# What is expected
Report every line of the records below that includes the string "will".

# Available data
....
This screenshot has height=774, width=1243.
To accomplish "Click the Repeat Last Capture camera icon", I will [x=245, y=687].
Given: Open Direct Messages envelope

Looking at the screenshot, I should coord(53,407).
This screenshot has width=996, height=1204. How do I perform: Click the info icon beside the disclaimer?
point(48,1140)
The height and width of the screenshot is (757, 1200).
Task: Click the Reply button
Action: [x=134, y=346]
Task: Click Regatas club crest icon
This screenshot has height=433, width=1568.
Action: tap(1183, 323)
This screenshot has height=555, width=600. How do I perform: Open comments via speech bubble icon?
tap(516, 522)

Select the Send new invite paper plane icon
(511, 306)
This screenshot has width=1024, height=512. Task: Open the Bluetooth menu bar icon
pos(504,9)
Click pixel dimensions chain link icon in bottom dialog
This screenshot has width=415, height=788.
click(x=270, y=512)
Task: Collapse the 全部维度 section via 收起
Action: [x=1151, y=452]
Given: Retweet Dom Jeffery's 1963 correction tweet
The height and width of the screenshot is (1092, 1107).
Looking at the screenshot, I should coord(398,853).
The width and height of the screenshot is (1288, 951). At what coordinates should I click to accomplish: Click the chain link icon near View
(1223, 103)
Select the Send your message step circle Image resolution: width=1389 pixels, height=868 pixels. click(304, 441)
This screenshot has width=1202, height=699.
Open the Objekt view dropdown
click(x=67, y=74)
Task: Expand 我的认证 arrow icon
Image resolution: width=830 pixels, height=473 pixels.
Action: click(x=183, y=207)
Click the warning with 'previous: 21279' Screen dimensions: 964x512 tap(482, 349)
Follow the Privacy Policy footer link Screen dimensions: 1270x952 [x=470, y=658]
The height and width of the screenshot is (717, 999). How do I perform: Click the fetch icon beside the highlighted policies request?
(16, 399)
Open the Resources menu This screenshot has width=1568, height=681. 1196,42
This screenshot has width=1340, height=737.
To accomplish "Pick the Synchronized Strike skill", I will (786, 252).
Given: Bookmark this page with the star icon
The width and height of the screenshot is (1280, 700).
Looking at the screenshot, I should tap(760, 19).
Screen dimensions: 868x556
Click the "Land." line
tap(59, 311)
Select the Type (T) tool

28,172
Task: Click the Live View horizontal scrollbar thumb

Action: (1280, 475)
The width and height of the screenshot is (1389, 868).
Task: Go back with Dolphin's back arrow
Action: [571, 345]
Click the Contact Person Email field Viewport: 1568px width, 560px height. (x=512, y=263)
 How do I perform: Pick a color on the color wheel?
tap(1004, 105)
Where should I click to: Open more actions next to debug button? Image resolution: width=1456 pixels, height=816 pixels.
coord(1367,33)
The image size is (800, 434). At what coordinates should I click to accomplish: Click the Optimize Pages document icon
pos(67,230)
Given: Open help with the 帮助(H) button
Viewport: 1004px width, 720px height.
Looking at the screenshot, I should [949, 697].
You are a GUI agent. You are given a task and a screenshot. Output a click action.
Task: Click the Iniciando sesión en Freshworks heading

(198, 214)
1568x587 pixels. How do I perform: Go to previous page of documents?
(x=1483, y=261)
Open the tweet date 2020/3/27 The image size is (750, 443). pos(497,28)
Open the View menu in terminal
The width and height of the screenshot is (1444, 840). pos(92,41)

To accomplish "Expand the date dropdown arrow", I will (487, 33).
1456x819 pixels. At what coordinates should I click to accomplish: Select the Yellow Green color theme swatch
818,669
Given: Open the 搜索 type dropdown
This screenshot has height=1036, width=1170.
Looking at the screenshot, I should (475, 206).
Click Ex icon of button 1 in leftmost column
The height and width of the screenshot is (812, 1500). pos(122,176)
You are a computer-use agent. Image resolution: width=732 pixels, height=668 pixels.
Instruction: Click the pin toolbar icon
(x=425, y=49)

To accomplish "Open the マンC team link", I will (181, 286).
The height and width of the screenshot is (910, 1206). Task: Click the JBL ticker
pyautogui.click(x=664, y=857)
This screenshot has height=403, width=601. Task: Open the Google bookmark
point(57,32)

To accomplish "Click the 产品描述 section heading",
....
# Task response
To accomplish "Click the Repeat Last Capture camera icon", I will [x=245, y=687].
To accomplish "Pick the Synchronized Strike skill", I will (786, 252).
To accomplish "Expand the date dropdown arrow", I will (487, 33).
To accomplish "Open the マンC team link", I will (181, 286).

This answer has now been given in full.